Buy in Fall, Sell in Spring ... a continuation of September returns

We were looking at the monthly returns, noting that (usually) September is the worstest month.
That suggest a strategy, like ...

>BUY in Fall, SELL in Spring. Right?
We'll see.

Here's what we'll do:

  1. Pick a stock and download ten years of monthly closing prices.
  2. Decide when we'll BUY and when we'll SELL ... but always at the closing price for the month.
  3. Vary the BUY-month and SELL-month to see what the "best" strategy is.

>But the past is no indication of what might happen in the future! You should know that!
Uh ... yes, but I also have a secret tool.

>Yeah, sure, but there are hundreds of combinations. Am I supposed to ...?

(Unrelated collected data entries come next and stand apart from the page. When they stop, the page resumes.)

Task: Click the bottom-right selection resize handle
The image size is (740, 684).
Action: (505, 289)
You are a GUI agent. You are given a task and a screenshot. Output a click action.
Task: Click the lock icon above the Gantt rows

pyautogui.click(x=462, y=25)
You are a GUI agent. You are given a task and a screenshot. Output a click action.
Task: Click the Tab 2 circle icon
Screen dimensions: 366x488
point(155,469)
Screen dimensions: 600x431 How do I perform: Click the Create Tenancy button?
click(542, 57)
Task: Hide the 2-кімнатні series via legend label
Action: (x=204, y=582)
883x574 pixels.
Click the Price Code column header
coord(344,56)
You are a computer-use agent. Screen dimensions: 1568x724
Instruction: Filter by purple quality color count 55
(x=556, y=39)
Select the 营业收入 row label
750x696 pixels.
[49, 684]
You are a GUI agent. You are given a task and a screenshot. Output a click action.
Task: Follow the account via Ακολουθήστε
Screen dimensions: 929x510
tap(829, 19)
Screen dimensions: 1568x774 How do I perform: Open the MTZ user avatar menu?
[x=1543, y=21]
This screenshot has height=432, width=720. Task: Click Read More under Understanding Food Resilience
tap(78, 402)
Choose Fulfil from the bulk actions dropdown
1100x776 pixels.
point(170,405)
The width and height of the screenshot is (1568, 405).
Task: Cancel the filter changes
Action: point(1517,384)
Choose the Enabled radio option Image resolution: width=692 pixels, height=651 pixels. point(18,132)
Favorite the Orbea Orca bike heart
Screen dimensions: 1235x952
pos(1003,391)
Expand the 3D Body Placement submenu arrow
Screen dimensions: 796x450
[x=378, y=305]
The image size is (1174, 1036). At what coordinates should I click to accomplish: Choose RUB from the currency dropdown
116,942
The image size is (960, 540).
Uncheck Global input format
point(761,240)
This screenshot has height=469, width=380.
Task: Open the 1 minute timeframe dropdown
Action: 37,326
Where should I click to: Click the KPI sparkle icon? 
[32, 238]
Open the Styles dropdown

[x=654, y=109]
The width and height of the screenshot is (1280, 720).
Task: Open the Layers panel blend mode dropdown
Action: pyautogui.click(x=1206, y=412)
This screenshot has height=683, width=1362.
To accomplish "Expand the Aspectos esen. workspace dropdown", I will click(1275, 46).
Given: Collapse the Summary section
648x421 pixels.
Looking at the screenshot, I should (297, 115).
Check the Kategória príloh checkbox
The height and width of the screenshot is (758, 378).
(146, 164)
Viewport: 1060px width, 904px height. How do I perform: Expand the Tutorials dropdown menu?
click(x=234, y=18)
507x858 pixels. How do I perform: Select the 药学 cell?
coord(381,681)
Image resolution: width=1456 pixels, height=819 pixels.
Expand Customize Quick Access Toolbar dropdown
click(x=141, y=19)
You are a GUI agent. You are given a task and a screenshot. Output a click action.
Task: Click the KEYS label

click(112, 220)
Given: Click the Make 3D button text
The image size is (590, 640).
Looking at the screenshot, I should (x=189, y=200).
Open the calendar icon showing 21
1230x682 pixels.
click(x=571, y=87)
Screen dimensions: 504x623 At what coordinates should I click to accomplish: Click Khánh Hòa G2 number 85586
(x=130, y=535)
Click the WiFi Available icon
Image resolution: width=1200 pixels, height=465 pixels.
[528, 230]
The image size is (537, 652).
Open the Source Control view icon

If you're too lazy, you can click a button:

>Where's the spreadsheet?
Just click on the picture to download:

>What's the spreadsheet saying?
That the "best" strategy is to BUY each October (that's month 10) and SELL at the end of June.
That's for Microsoft, of course ... but you'd get a total return of 332.9% instead of the buy-and-hold return of a measly 256.2%.

>And that's guaranteeed?
Wait till I check my secret tool.

Sell when Congress is in Session !

There are other correlations between stock market returns and periodic events (like sunshine effects).
They include
Super Bowl, sunspot cycles, astrology ...

>Yeah, so?
Thanks to a note from Ron Mc, I found this interesting (and recent: March, 2006) paper entitled: Congress and the Stock Market which ...

>Don't tell me! The U.S. Congress depresses the market, right?

As Will Rogers said:
      This country has come to feel the same when Congress is in session as we do when a baby gets hold of a hammer.
      It's just a question of how much damage he can do with it before we take it away from him.

>So how does Congress compare to September?
In the paper it notes that if $1.00 were invested in the DOW, in January of 1897, and withdrawn when Congress was "in" session ...

If you invest in the DOW when Congress is in session, and in cash when it's out of session (noting Will Rogers' comment) , then by the year 2000 you'd have a portfolio worth $216.10 and ...

>And you'd have lost money if you did the opposite, eh?